Il caso Celori: candidato alla Regione col lunario fascista

Luigi Celori è quel candidato del Pdl che nei cartelloni pubblicitari che, come per ogni campagna elettorale, invadono muri, mura, colonne, pali, invita il cittadino a "parlare con lui". A Celori volentieri chiederemmo come gli è saltato in mente di distribuire centinaia di copie del "Calendario storico 2010 - LXXXVII E.F.": testuale, cioè ottantottesimo anno dell'Era Fascista.

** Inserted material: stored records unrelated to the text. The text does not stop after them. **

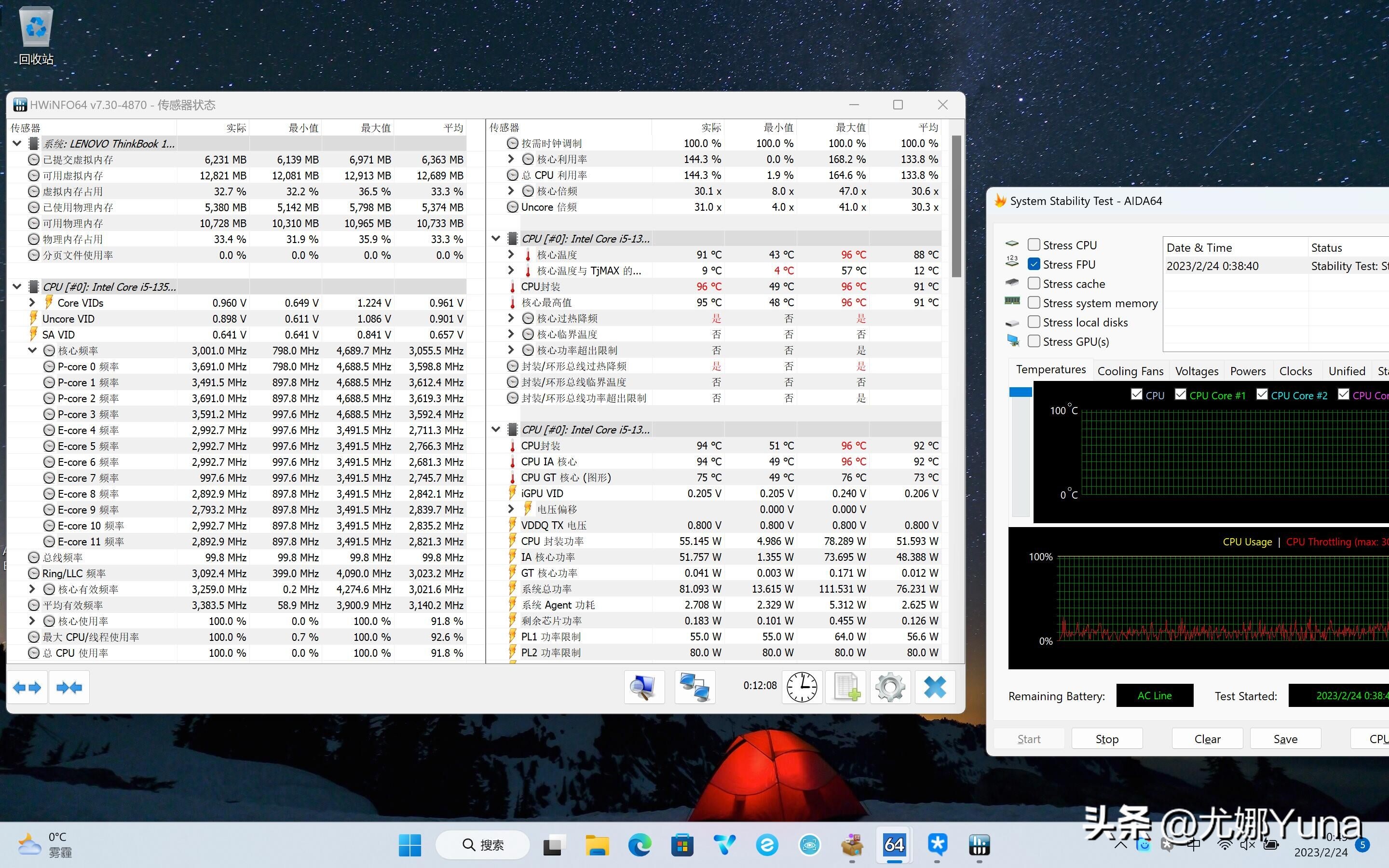
Task: Open HWiNFO settings gear icon
Action: pos(890,687)
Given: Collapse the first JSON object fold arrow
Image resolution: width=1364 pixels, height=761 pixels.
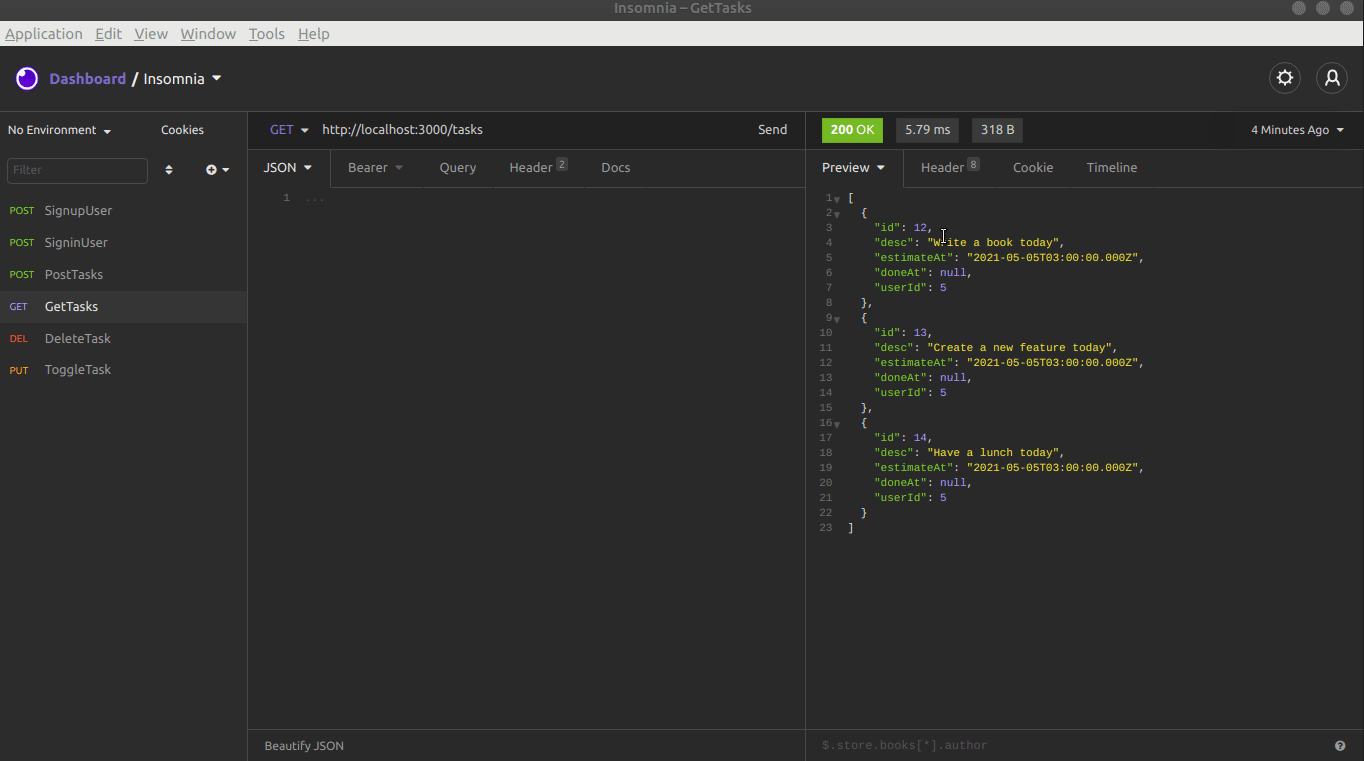Looking at the screenshot, I should 836,212.
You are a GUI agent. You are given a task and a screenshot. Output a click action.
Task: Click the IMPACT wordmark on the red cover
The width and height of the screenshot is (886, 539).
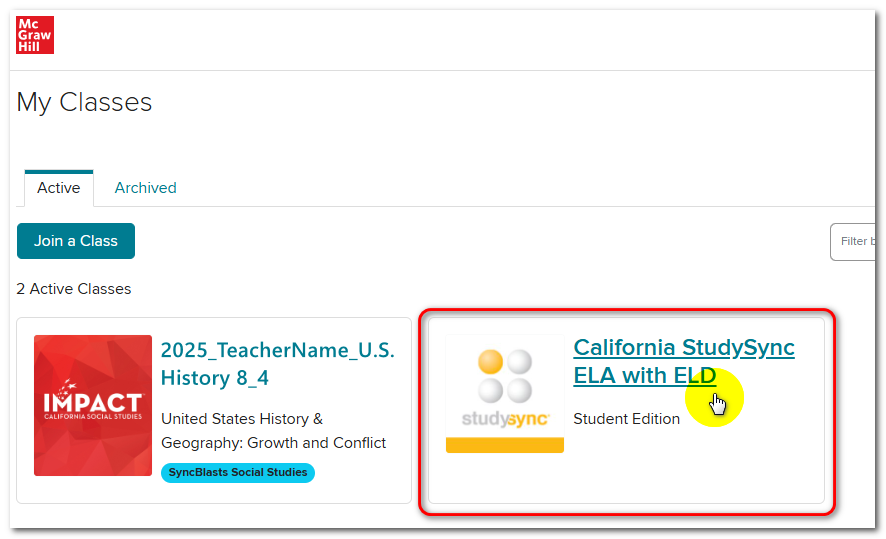pyautogui.click(x=93, y=402)
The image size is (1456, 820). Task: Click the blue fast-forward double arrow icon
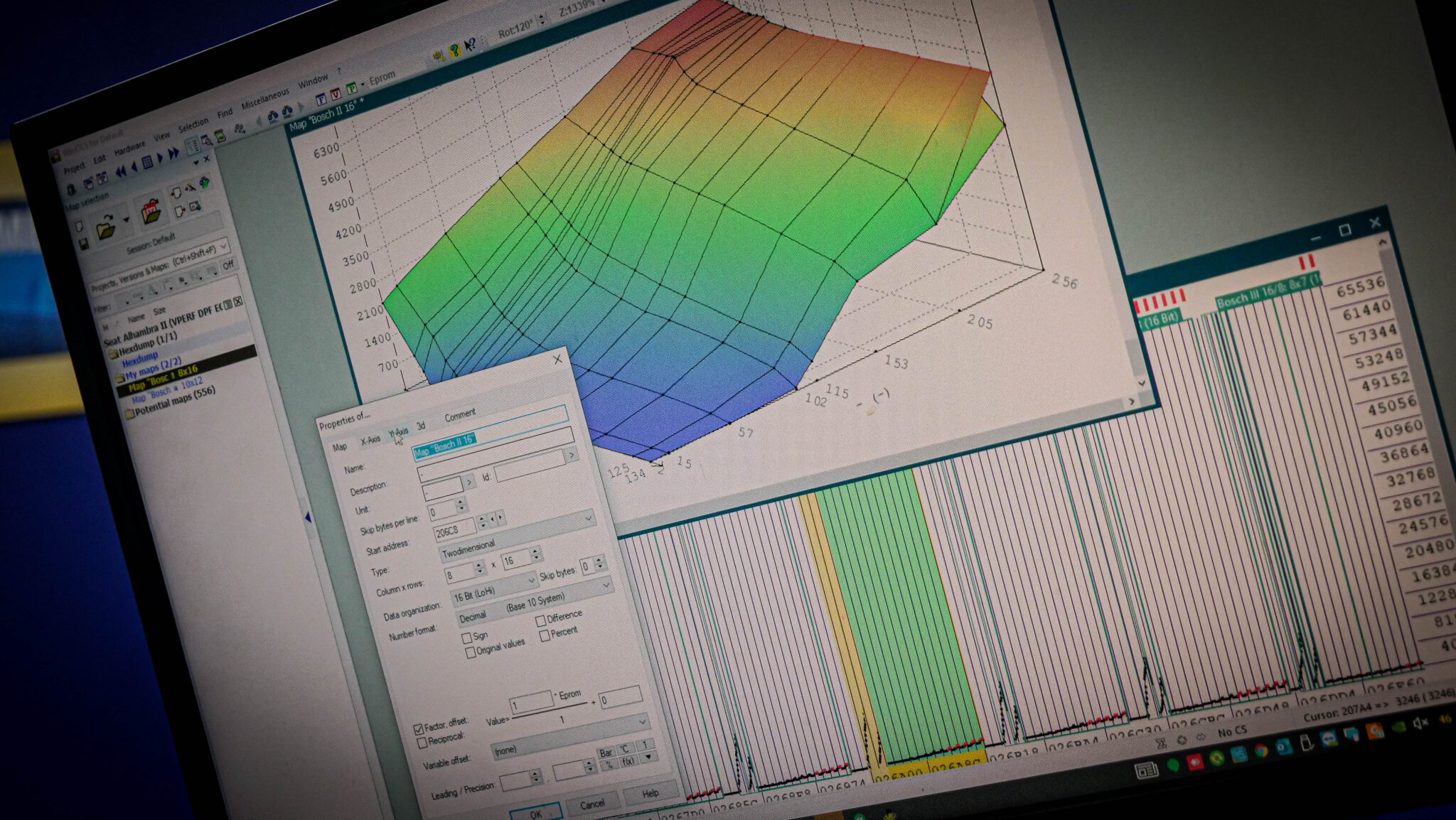(x=173, y=153)
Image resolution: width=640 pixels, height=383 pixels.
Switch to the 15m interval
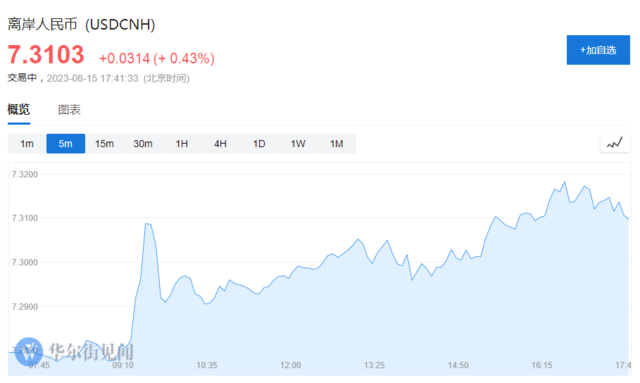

Sul frontespizio del lunario, ecco il testamento di Benito Mussolini: "Dovete sopravvivere e mantenere nel cuore la fede. Il mondo, me scomparso, avrà bisogno ancora dell´idea che è stata e sarà la più audace, la più originale (...). La storia mi darà ragione". Intanto a dare torto al pidiellino sono il sindaco Alemannoe Renata Polverini, che hanno seccamente preso le distanze dall'iniziativa.

Luigi Celori, che ha ricoperto la carica di capogruppo di An alla Pisana, ambisce oggi ad avere una scrivania in Regione. Dove magari poter poggiare anche un busto da Predappio. Nostalgia o incompetenza, vale forse per Celori la frase che disse Montanelli: "Gli italiani non sanno andare a destra senza cadere nel fascismo".